Exercise: Extract the stretch of entries from the line containing "You are a GUI" through the line containing "[1282, 976]", both included, and reproduce those lines exactly with nothing else.

### Extracted information

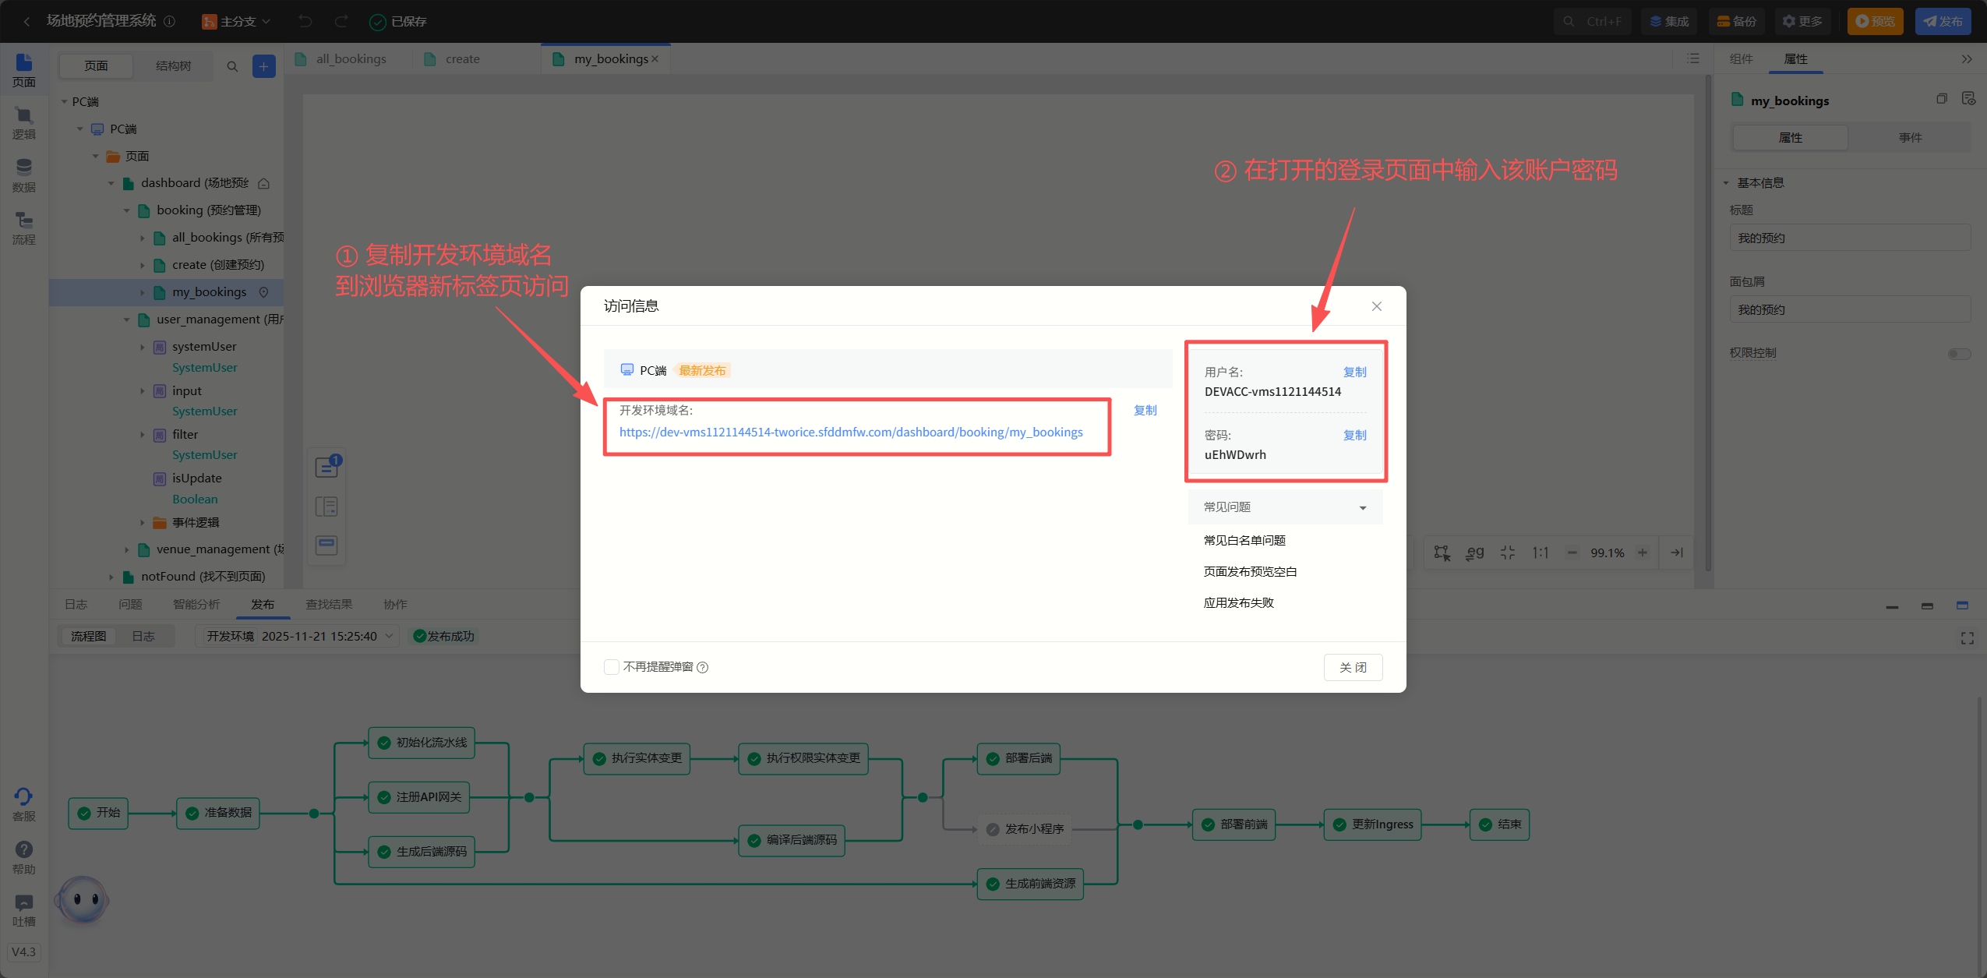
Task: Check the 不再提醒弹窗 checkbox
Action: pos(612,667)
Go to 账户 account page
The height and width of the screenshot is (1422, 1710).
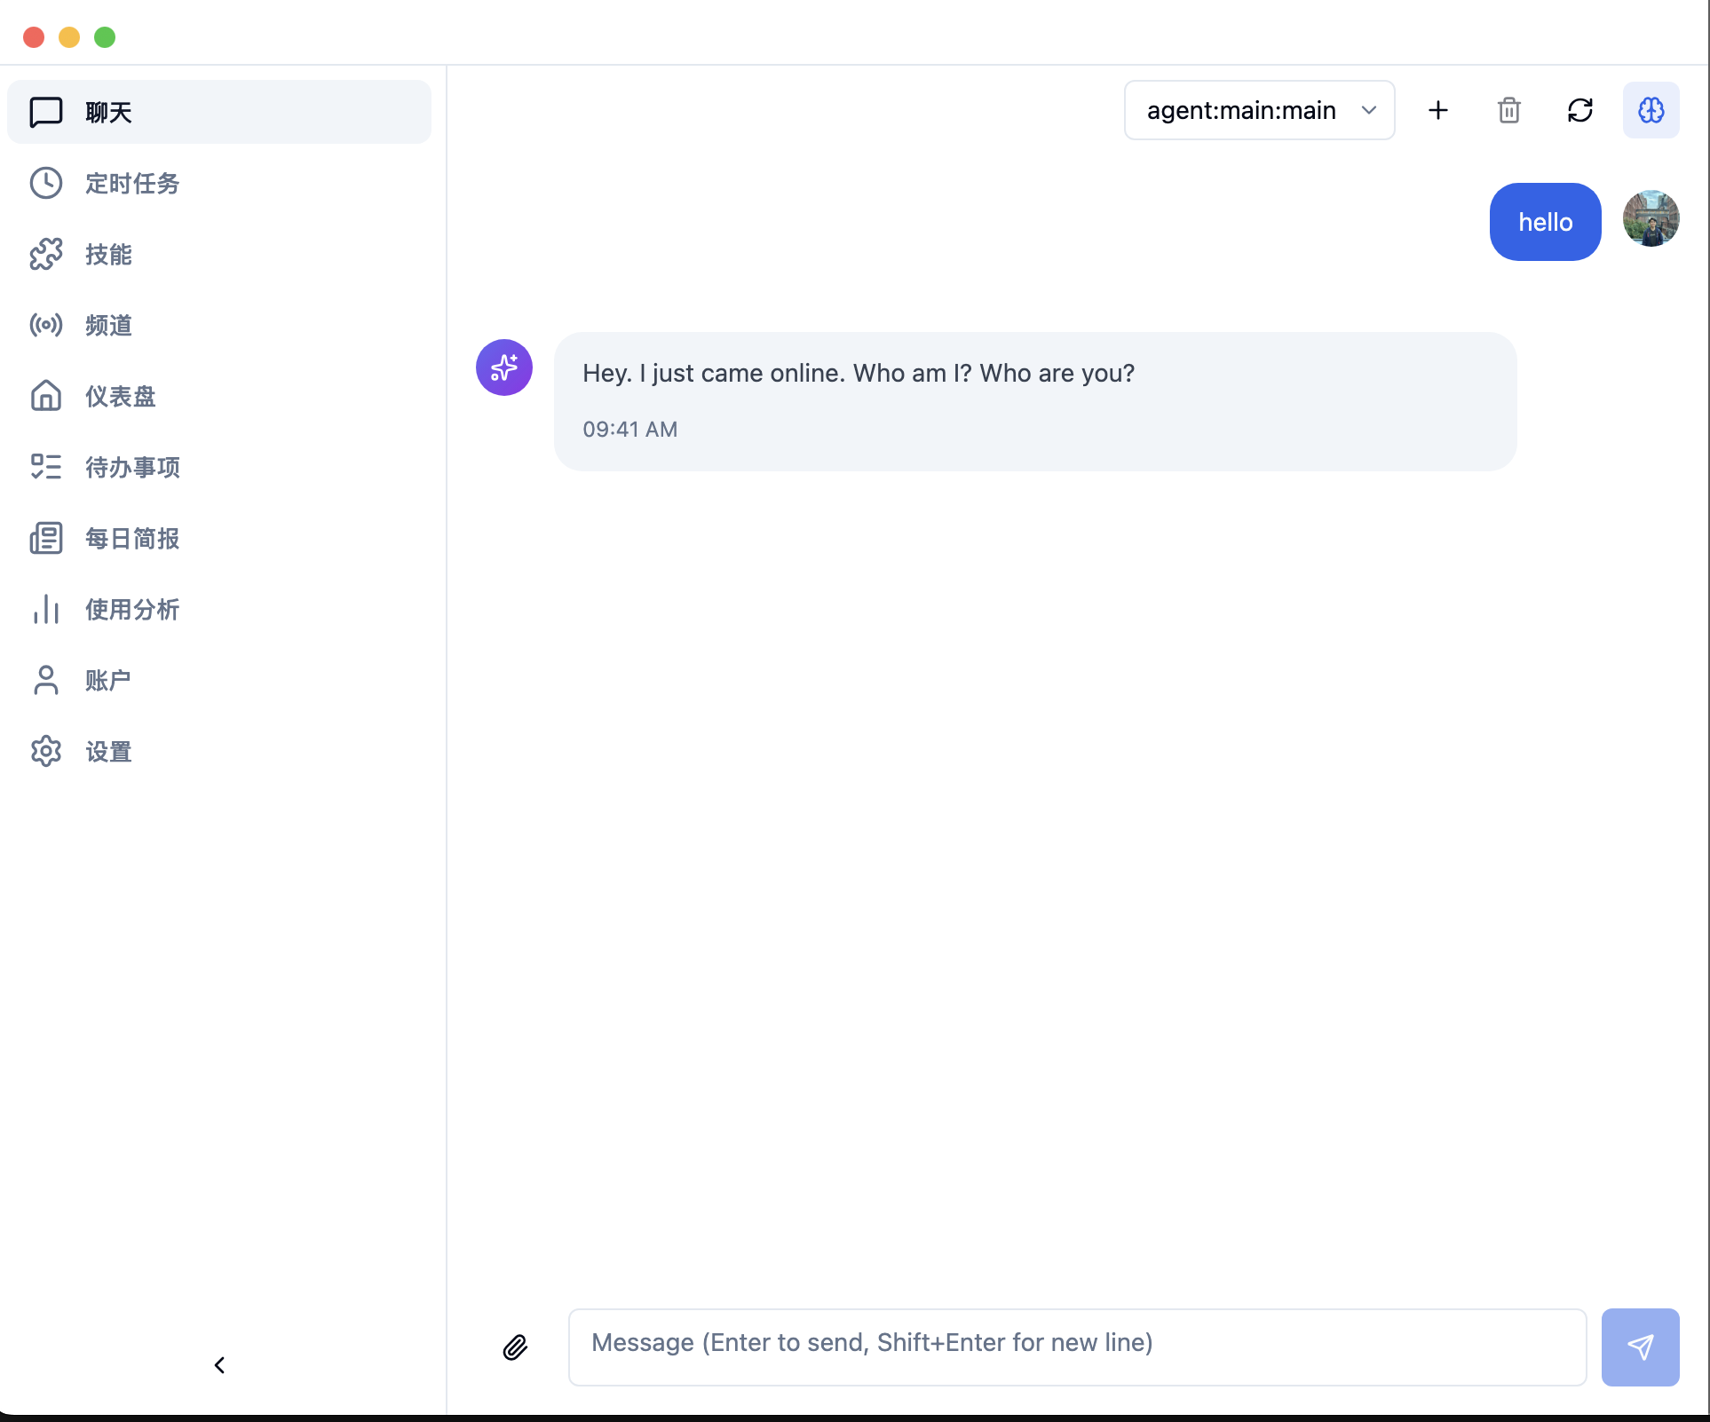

######
### Extracted information

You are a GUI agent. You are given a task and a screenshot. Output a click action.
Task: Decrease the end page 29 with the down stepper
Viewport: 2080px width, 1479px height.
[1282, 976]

######

Finished task:
You are a GUI agent. You are given a task and a screenshot. Output a click action.
Task: Decrease the end page 29 with the down stepper
Viewport: 2080px width, 1479px height.
[1282, 976]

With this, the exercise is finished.